Cautions that caught our attention

caution lines

Nonprofit organizations and their board of directors are constantly navigating the many IRS rules and regulations that govern 501(c)(3) organizations – both their tax exempt status and their eligibility to receive tax-deductible contributions from taxpayers. In a dynamic environment where tax rulings and reform are constant, as well as the reality of ever-present general business risks affecting for-profits and nonprofits alike, vigilance is a must.

Here are a few important reminders to ensure that your organization maintains its good standing.

Private inurement is a real no-no. The IRS takes the concept of “private inurement” very seriously in its regulation of nonprofits.

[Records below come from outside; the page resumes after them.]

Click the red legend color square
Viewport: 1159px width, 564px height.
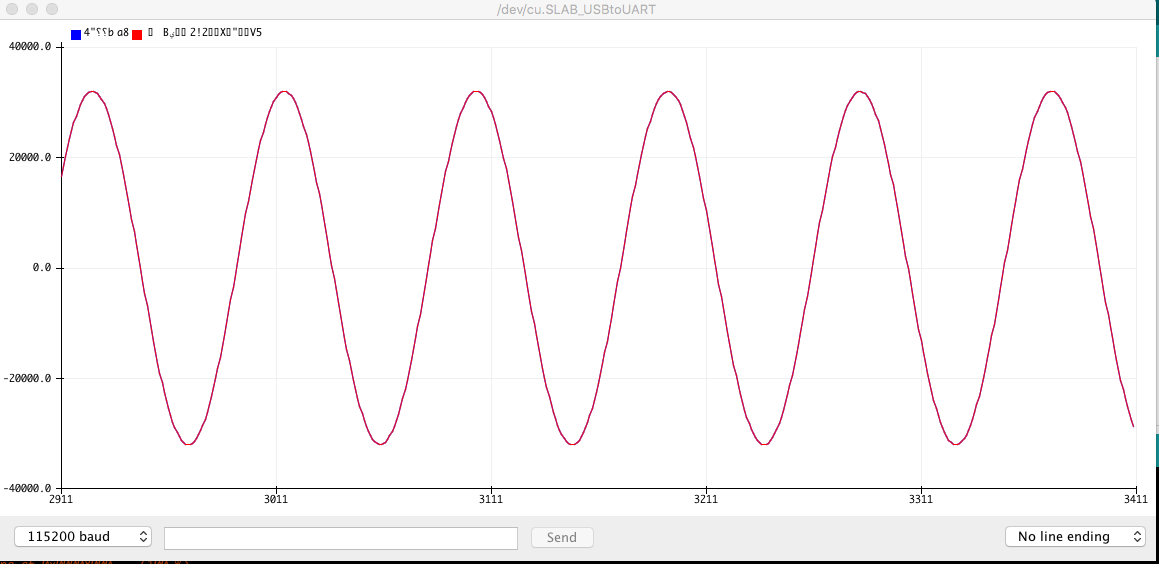[x=137, y=34]
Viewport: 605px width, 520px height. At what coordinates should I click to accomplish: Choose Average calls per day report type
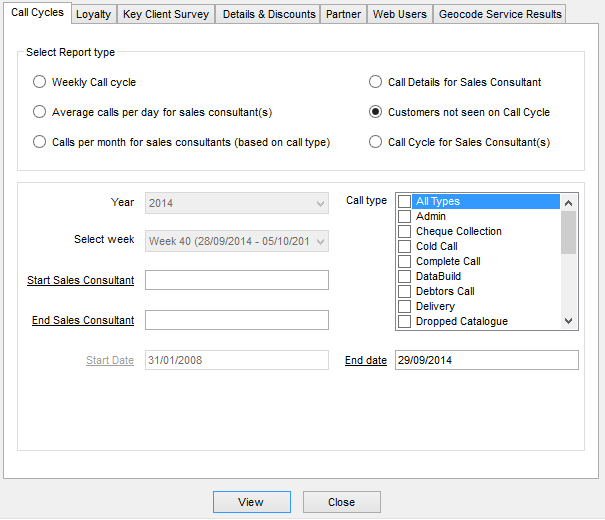[x=40, y=112]
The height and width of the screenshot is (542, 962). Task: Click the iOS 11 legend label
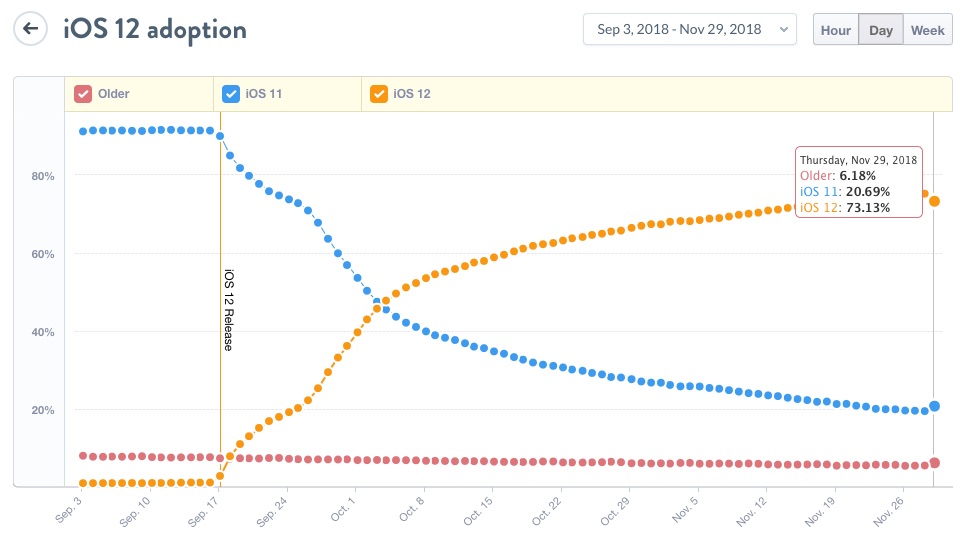pos(263,94)
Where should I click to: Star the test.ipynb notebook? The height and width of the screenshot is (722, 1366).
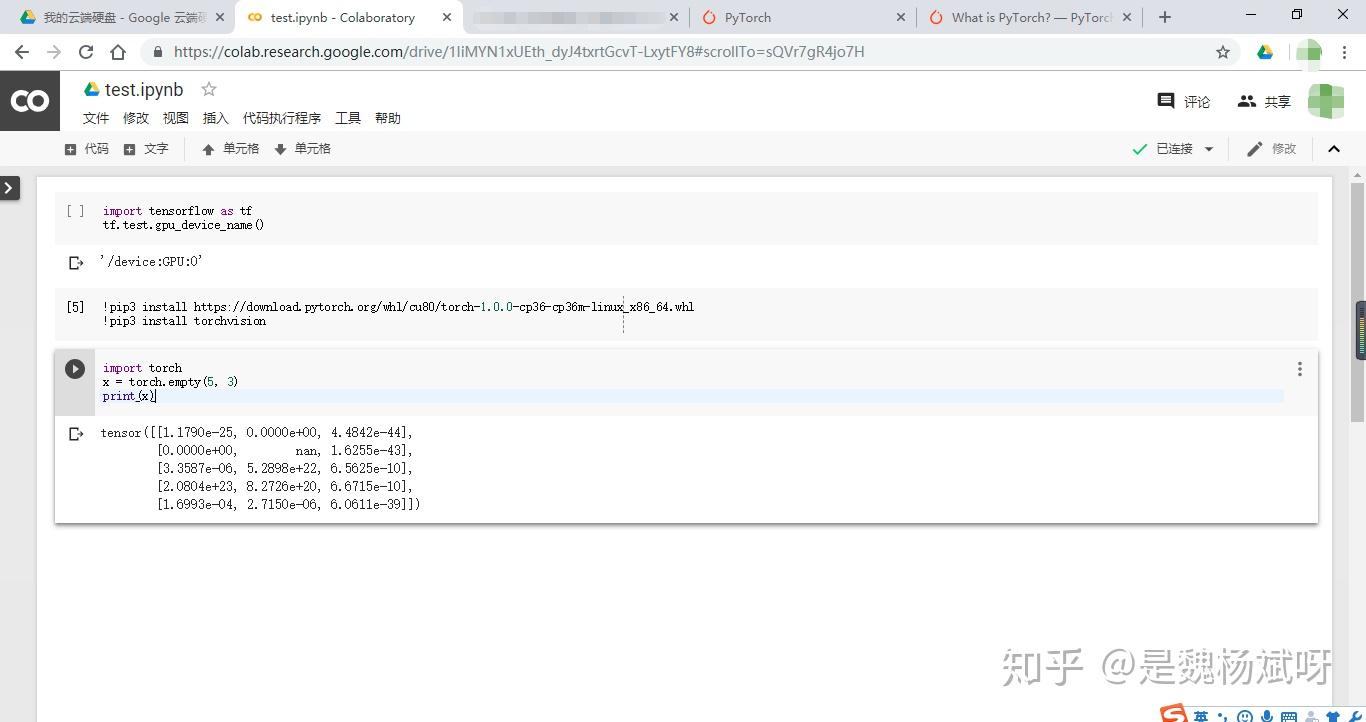[x=208, y=89]
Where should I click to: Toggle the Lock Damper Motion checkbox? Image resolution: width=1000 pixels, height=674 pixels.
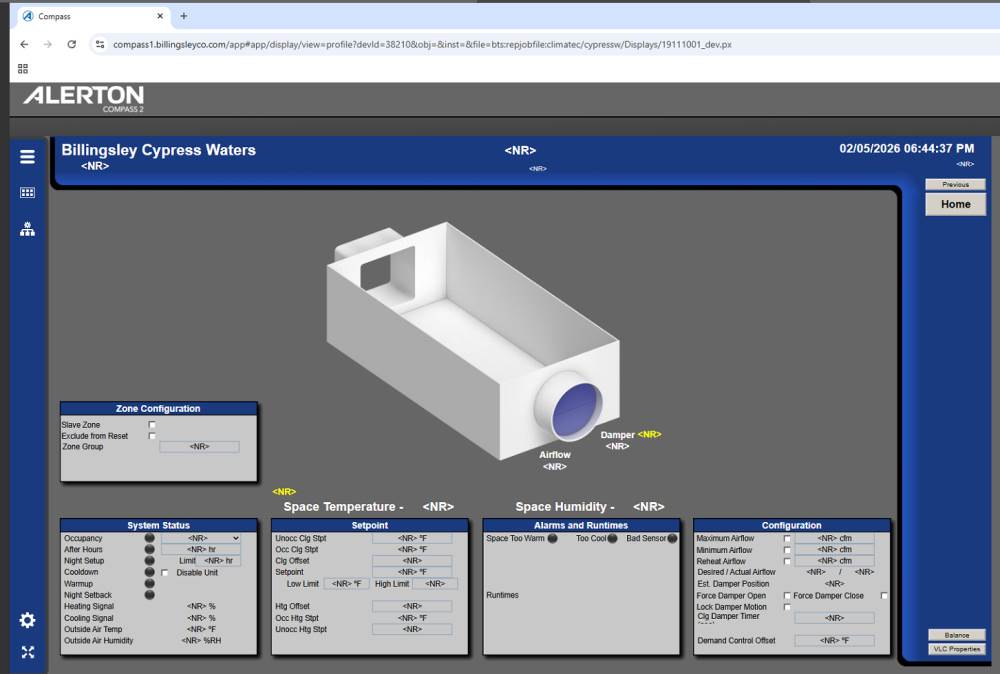[x=788, y=607]
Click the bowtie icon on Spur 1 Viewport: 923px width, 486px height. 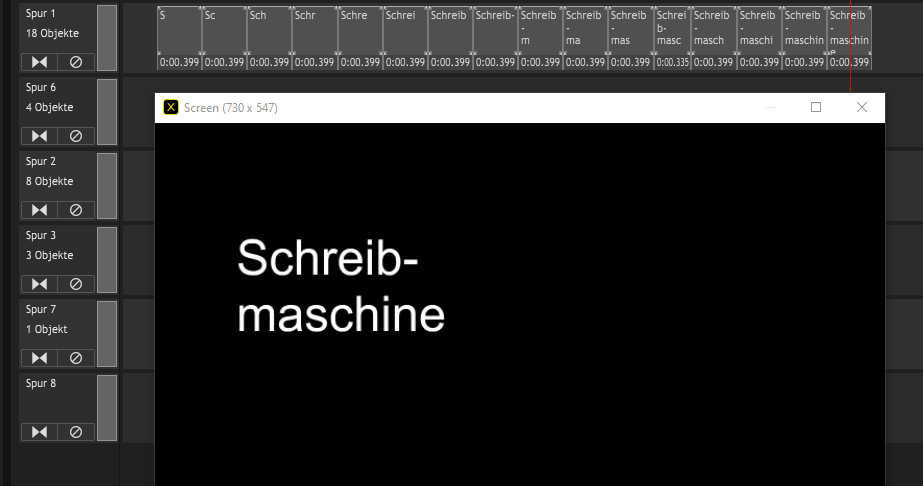39,62
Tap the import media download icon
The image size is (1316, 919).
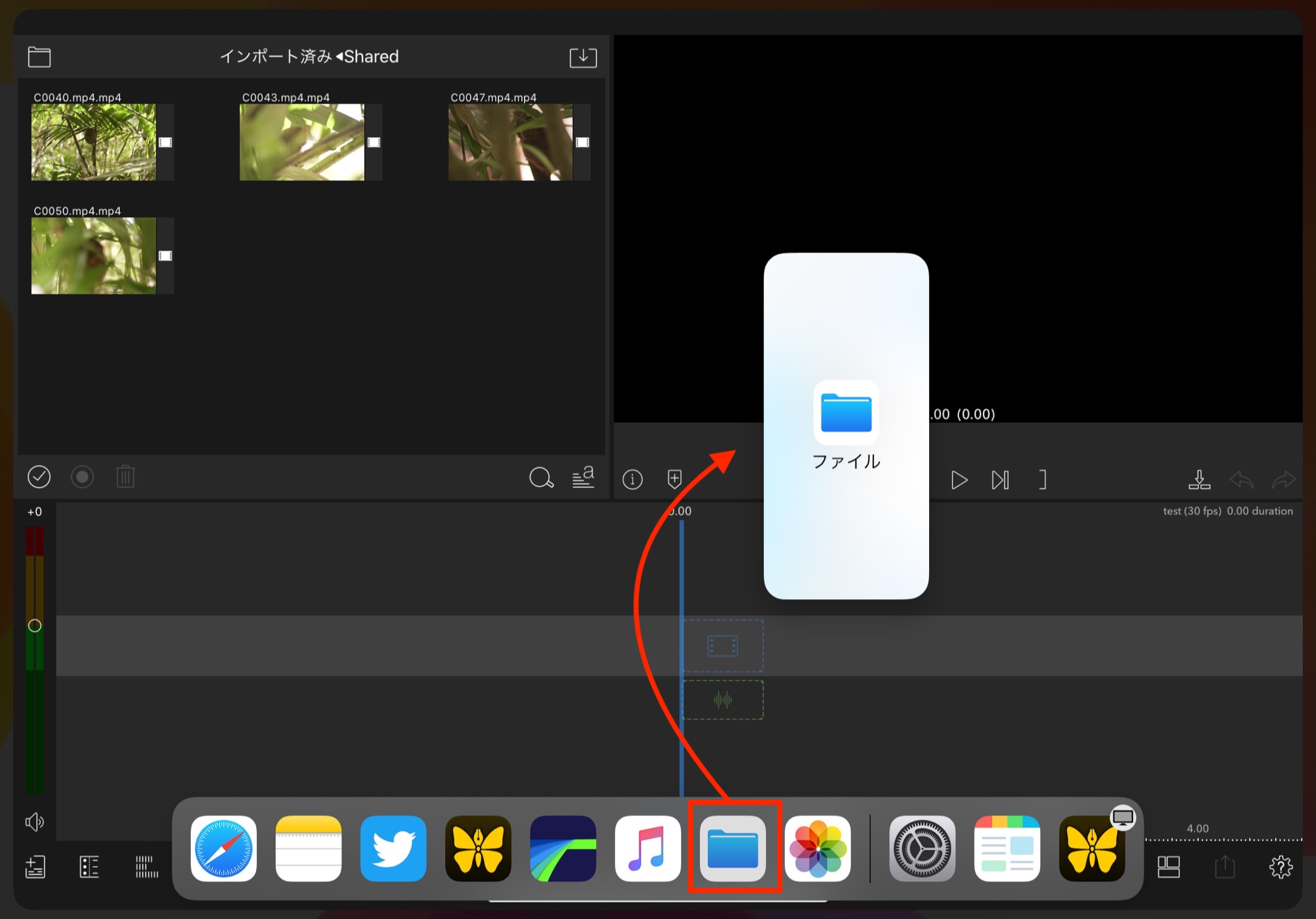coord(583,57)
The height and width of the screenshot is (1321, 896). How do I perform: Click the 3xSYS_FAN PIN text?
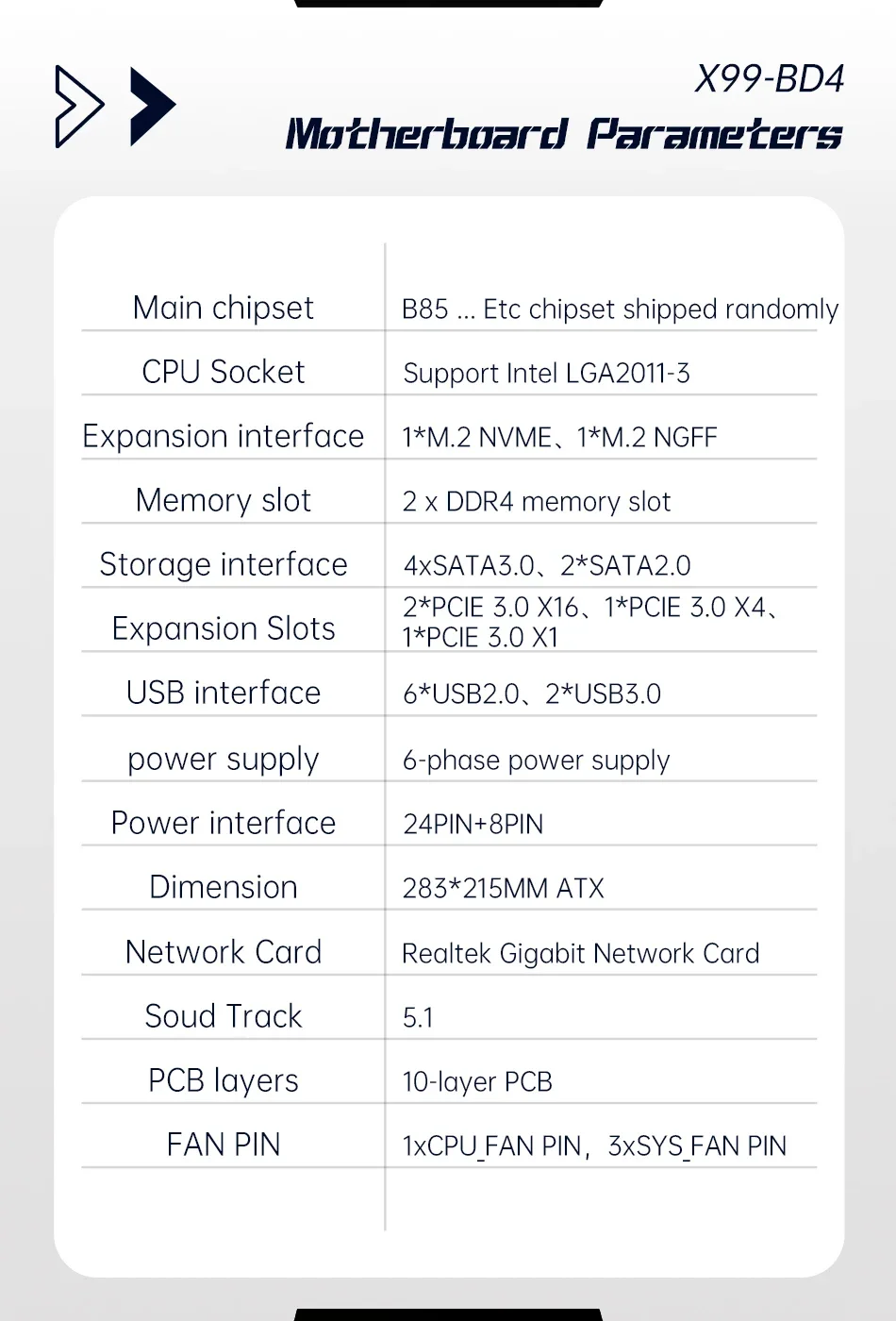(x=697, y=1146)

As in, if you do it, you’re out. Most nonprofits are well aware that they will be putting their 501(c)(3) exempt status at risk if they play fast and loose with the rules for preventing undue benefit to a private person. After all, charities are established for the public good, and public good and private profit do not mix. We really like this article because it breaks down private inurement in a fun way (if that’s possible with tax law!) while still making the point that this issue is critical for all charitable organizations.

Zero in on donor retention with planned giving. If it feels like donors are getting harder to come by, it’s not your imagination. Indeed, a recent study shows that the total number of donors in the United States fell by 10 percent, with a 3.1 percent decline in the number of major donors who give between $5,000 and $50,000. Certainly this trend is making it harder for your organization and other charities to meet fundraising goals, but you can do something about it. The study also indicated that donor retention rates fell by 3.5 percent. So, consider doubling down on efforts to retain your donors, perhaps by ensuring that every communication includes one or more mentions of your organization’s ongoing and long-term priorities and how planned giving can make a big difference. This could send a powerful signal to your donors that you view them as partners in your effort to improve the quality of life in our community, not just as supporters of annual budget needs.

Consider inviting your donors and volunteers to take advantage of Kitsap Community Foundation’s new partnership with, which provides an opportunity for friends of your organization to create a legal will for FREE. It’s a simple and straightforward process that takes about 20 minutes and your donors and volunteers will be encouraged – but not required – to name charitable bequests in their will. It’s a great gift for your organization to provide to your friends and, hopefully, they’ll return the favor by adding a charitable bequest for your organizational endowment!

Tighten up volunteer protocols. As the population ages and volunteering among seniors stays strong, make sure your volunteer practices, guidelines, and risk management protocols are in ship shape. Volunteers can make a major positive difference in your organization’s ability to deliver on its mission, and you don’t want any risk slip-ups to stand in your way. Be sure to keep former volunteers on your mailing lists, because often they are the best planned giving prospects and their active volunteering and annual giving may decrease or cease as they near their final years.